I'm confused, what is the FM ticker for? Looked up FM and it comes up as First Quantum Minerals Limited which obviously I don't think that's the one


----------



## Spudd (Oct 11, 2011)

I think that's the one, Flash. 

My top TFSA holding is VAB.


----------



## gibor365 (Apr 1, 2011)

too bad that my biggest holding is not US MM


----------



## 1980z28 (Mar 4, 2010)

1980z28 said:


> I have only one stock holding in my TSFA
> 
> All 4600 is in FM
> 
> ...


TFSA is up about 78%,holding about 387 shares in FM

Sold most sitting in cash,will look at REITS going forward for my TFSA


----------



## scientist (Feb 14, 2015)

Doesn't matter what others say or whether he had a strategy or just 100% gambled - a congrats is in order for 1980 who got huge winnings off of FM and had the confidence to start this thread at the beginning of the year.


----------



## dubmac (Jan 9, 2011)

scientist said:


> Doesn't matter what others say or whether he had a strategy or just 100% gambled - a congrats is in order for 1980 who got huge winnings off of FM and had the confidence to start this thread at the beginning of the year.


I agree.
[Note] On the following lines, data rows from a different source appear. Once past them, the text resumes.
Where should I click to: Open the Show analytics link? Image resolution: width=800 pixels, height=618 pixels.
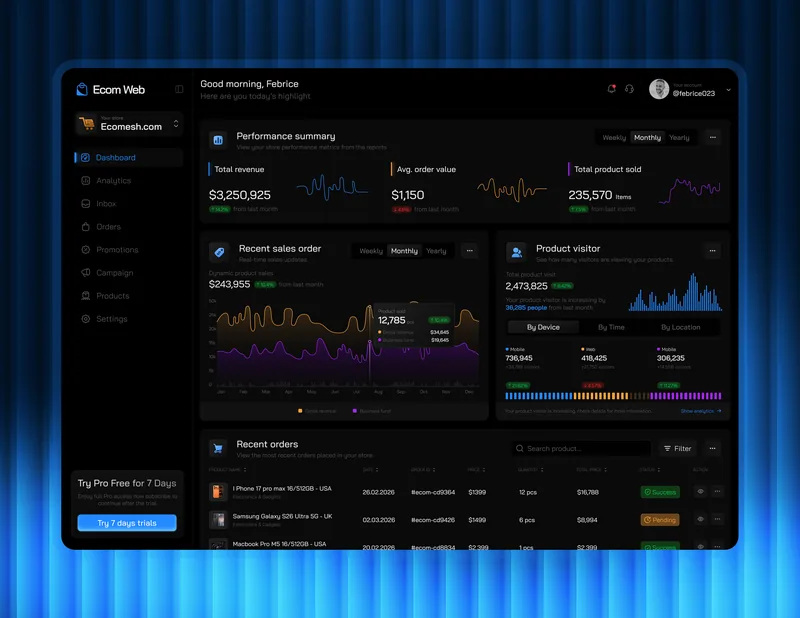[701, 411]
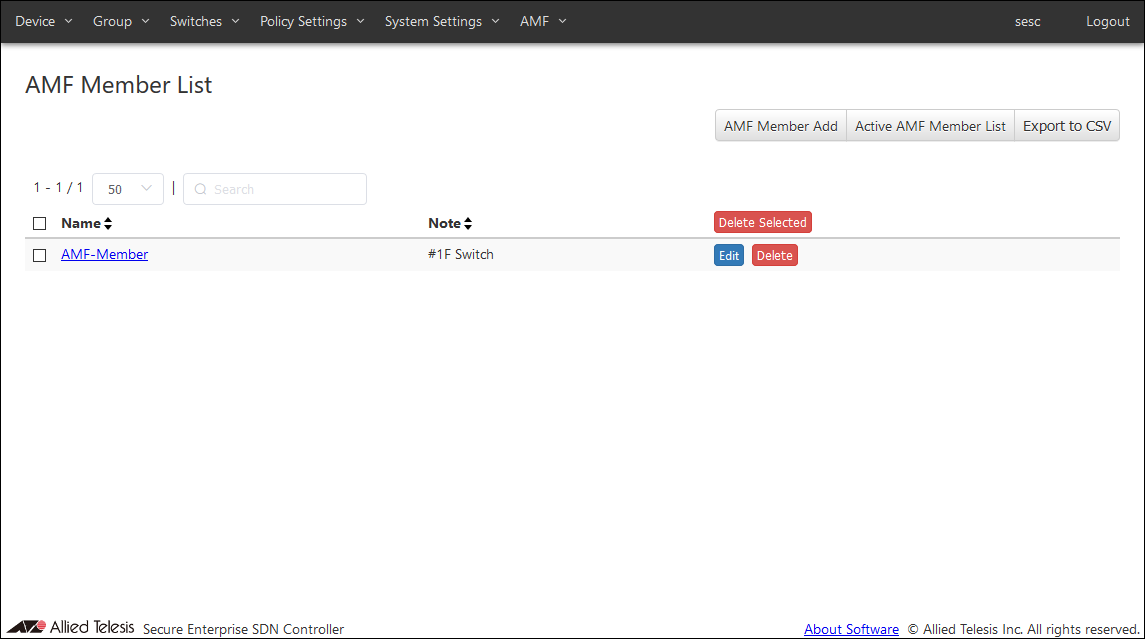
Task: Focus the Search input field
Action: tap(285, 189)
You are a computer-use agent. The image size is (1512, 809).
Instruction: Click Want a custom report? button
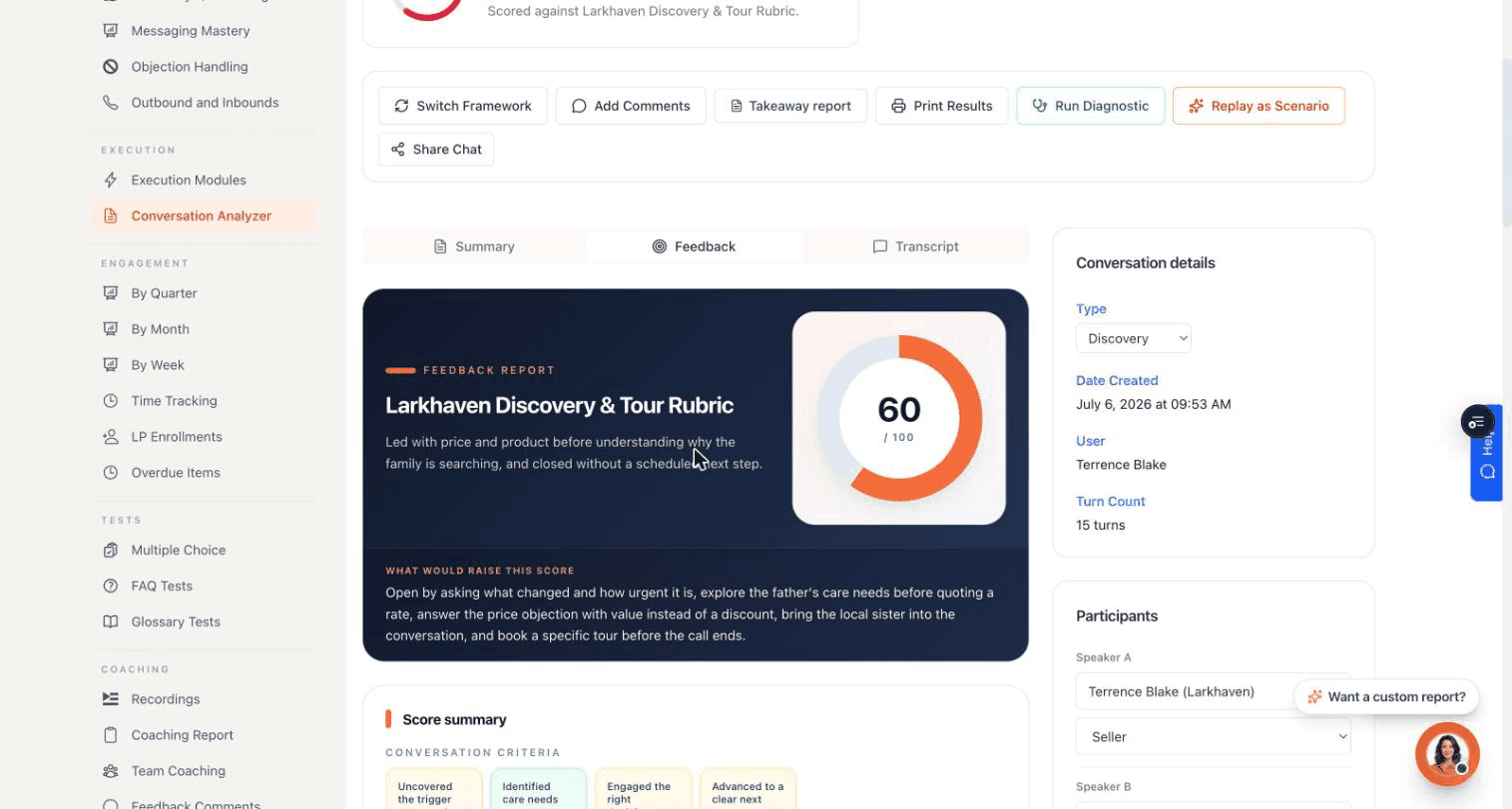pos(1386,697)
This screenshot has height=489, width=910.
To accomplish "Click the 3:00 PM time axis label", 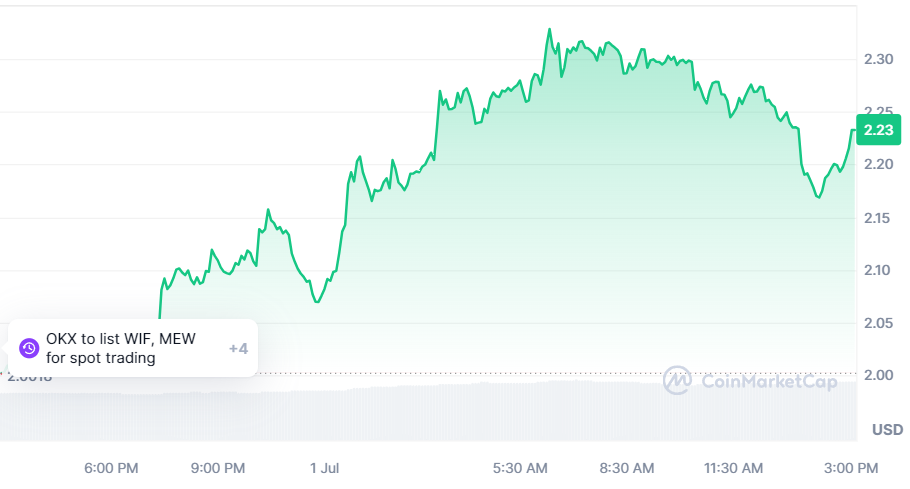I will (x=851, y=467).

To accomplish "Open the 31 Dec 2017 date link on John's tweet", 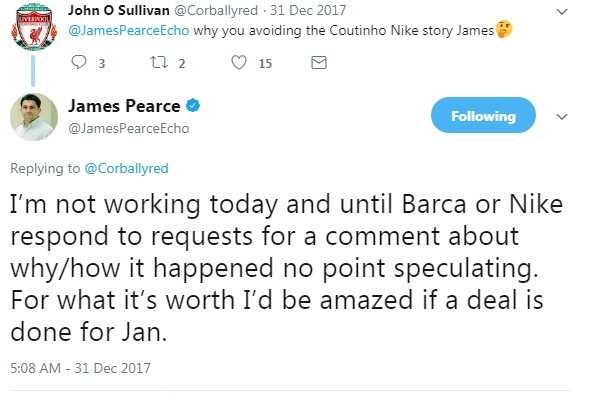I will pyautogui.click(x=308, y=10).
Well played 1980...well played.


----------



## 1980z28 (Mar 4, 2010)

scientist said:


> Doesn't matter what others say or whether he had a strategy or just 100% gambled - a congrats is in order for 1980 who got huge winnings off of FM and had the confidence to start this thread at the beginning of the year.



I started buying in my 3 accounts at 14.00,at the time IMO copper is a great metal so I should buy some as I had lots of oil,as the price fell I started to average cost,so just started to buy,after a 50% drop the rest was a gamble all the way down to 2.50 was my last purchased,I ended up with a lot of shares,any way as it started to go up I am selling along the way,still holding lots in my accounts,still selling as the price increases,I have access to cash to buy as I feel,not a nice feeling when seeing so much cash into one company,in the end looks like it has worked out


----------



## 1980z28 (Mar 4, 2010)

Sold 5000 at 7.50


Will keep the rest


last post on fm for me


----------



## noobs (Sep 27, 2015)

I`m jealous. I contemplated buying when it dipped below $3 in Jan but with the way things were going I didn`t. As I type this it`s around $7.5...


----------



## cn_habs (Oct 27, 2015)

1980z28 said:


> Sold 5000 at 7.50
> 
> 
> Will keep the rest
> ...


Nicely played.


----------



## 1980z28 (Mar 4, 2010)

My other bad purchased is liq,I started at 12 plus chased it down to mid 6.50,always like the idea to own a retail store that I can go to


Also holding a lot of this,love the dividend,my cost is below
todays price,looks like I will do ok on this also,still buying,don`t want to say how much this stock cost me to get here,but I love to leverage



Also I don`t own a cell phone but starting to buy BCE and T,I used about 3 GB per month,so hoping other will used more


----------



## damaaster (Mar 27, 2015)

Just made a big change to my holdings.

Sold all PD yesterday @ 6.30

Bought 250 CWB
800 more PLZ.UN
136 more AX.UN


----------